### PROBLEM TO SOLVE:
Give the number of lines in the records below that include the word "computer", and add nothing to it.

= = = = = = =

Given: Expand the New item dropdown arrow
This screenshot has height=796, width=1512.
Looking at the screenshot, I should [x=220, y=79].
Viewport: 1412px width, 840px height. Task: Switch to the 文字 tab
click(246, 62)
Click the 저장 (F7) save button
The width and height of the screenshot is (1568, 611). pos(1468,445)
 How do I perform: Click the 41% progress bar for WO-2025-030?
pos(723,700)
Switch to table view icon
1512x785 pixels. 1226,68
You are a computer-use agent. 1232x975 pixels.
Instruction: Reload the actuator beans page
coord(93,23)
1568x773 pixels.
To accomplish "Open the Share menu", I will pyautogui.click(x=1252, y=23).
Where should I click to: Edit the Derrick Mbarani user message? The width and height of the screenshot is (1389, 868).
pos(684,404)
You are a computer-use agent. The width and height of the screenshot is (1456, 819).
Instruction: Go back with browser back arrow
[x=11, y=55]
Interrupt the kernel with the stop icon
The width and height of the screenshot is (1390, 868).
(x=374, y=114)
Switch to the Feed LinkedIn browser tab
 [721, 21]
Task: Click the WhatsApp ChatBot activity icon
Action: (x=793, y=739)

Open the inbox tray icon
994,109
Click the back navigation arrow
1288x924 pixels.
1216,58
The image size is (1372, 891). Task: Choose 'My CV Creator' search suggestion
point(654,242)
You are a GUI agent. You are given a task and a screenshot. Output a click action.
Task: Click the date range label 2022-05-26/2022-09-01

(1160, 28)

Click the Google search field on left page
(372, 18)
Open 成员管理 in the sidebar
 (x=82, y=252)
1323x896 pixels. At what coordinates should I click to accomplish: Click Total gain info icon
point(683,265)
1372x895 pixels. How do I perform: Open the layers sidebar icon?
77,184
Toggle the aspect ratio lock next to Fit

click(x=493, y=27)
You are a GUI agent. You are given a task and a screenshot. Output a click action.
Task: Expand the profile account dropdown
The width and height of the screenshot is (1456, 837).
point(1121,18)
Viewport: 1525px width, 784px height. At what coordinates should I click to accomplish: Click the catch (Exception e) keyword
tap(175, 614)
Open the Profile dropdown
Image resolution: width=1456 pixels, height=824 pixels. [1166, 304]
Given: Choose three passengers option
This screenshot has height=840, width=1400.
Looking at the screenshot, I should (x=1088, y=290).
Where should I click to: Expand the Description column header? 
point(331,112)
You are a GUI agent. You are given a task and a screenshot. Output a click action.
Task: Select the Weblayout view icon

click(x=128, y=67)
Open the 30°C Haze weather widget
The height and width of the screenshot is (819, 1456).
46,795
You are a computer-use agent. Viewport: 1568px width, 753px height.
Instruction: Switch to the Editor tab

= = = = = = =

### RESPONSE BELOW:
3